Resurrecting fbdev
The Linux framebuffer device (fbdev) subsystem has long languished in something of a purgatory; it was listed as "orphaned" in the MAINTAINERS file and saw fairly minimal maintenance, mostly driven by developers working elsewhere in the kernel graphics stack. That all changed, in an eye-opening way, on January 17, when Linus Torvalds merged a change to make Helge Deller the new maintainer of the subsystem. But it turns out that the problems in fbdev run deep, at least according to much of the rest of the kernel graphics community. By seeming to take on the maintainer role in order to revert the removal of some buggy features from fbdev, Deller has created something of a controversy.
Part of the concern within the graphics community is the accelerated timeline that these events played out on. Deller posted his intention to take over maintenance of the framebuffer on Friday, January 14, which received an ack from Geert Uytterhoeven later that day. Two days later, before any other responses had come in, Deller sent a pull request to Torvalds to add Deller as the fbdev maintainer, which was promptly picked up. On January 19, Deller posted reversions of two patch sets that removed scrolling acceleration from fbdev. In the meantime, those reversions had already been made in Deller's brand new fbdev Git tree.
The patch sets that were being targeted for reversion had been posted and merged some time ago. Daniel Vetter disabled accelerated scrolling for the framebuffer console (fbcon) back at the end of 2020. At the time, he added a "todo" item to garbage collect the code that supported that accelerated scrolling. Claudio Suarez posted a patch completing that todo item in September 2021, which was committed in October.
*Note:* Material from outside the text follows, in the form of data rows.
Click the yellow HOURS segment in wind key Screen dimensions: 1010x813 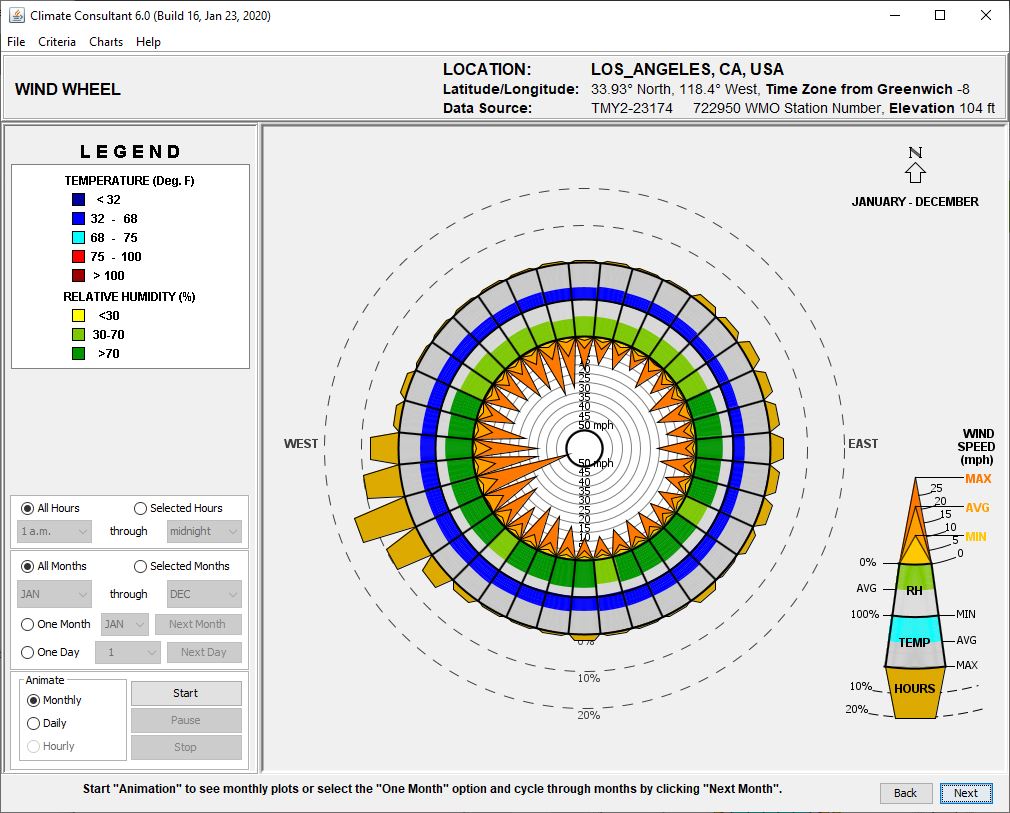(x=914, y=691)
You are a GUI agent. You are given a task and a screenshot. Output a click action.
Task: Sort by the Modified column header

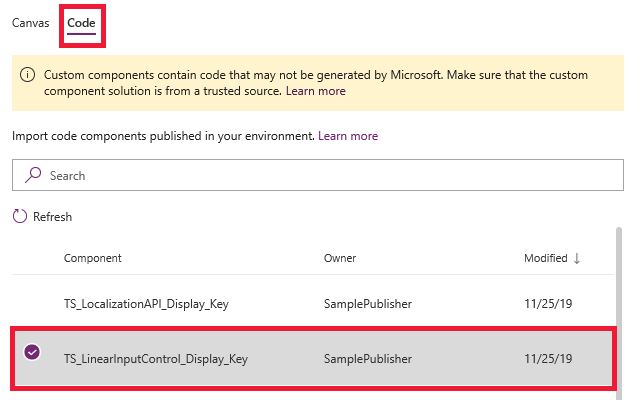tap(546, 258)
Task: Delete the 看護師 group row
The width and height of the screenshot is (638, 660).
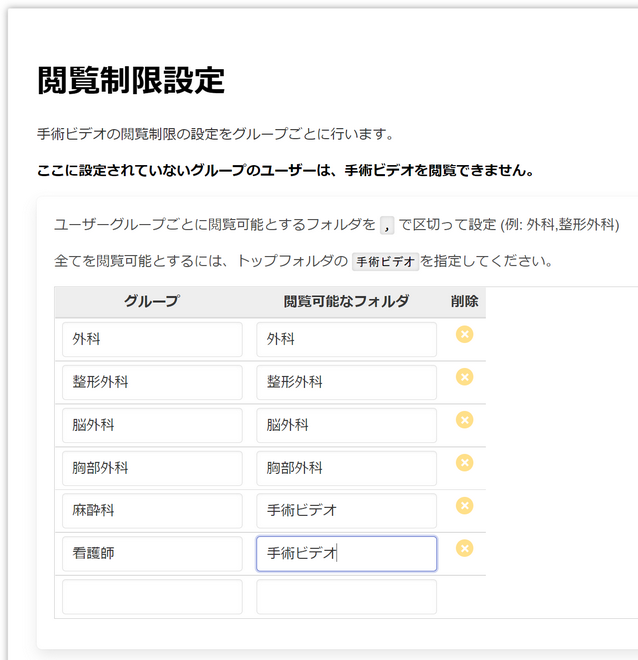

On January 13, shortly before deciding to take on maintenance of fbdev, Deller asked for a reversion of the latter patch (or parts of it).
Once Monday January 17 rolled around, Vetter and others noticed the
flurry of activity that had occurred over the weekend and weighed in.
Vetter suggested
that it might have been premature to make a maintainer change "without even bothering
to get any input from the people who've been maintaining it
before
". In particular, he was concerned about moving fbdev and
fbcon to a tree separate from the DRM tree; the subsystem may have been
marked as orphaned but the situation is more complicated than that:
Because the status isn't entirely correct, fbdev core code and fbcon and all that has been maintained, but in bugfixes only mode. And there's very solid&important reasons to keep merging these patches through a drm tree, because that's where all the driver development happens, and hence also all the testing (e.g. the drm test suite has some fbdev tests - the only automated ones that exist to my knowledge - and we run them in CI [continuous integration]). So moving that into an obscure new tree which isn't even in linux-next yet is no good at all.Now fbdev driver bugfixes is indeed practically orphaned and I very much welcome anyone stepping up for that, but the simplest approach there would be to just get drm-misc commit rights and push the oddball bugfix in there directly.
Beyond that, Jani Nikula was taken aback by the
whirlwind pace of the changes. In particular, he was not happy to see the
reversions being made in the new fbdev tree almost immediately, even though
the objection was only made a few days earlier. "I'm heavily in favor
of maintainers who are open, transparent,
collaborative, who seek consensus through discussion, and only put their
foot down when required.
" Deller said
that he had just started going through the backlog of patches;
"nothing has been pushed yet
". He said that Nikula should
simply ignore the state of the fbdev tree at this point.
In response to Vetter, Deller said that having a separate tree was not important. He listed four goals for maintaining fbdev going forward:
- to get fixes which were posted to fbdev mailing list applied if they are useful & correct,
- to include new drivers (for old hardware) if they arrive (probably happens rarely but there can be). I know of at least one driver which won't be able to support DRM.... Of course, if the hardware is capable to support DRM, it should be written for DRM and not applied for fbdev.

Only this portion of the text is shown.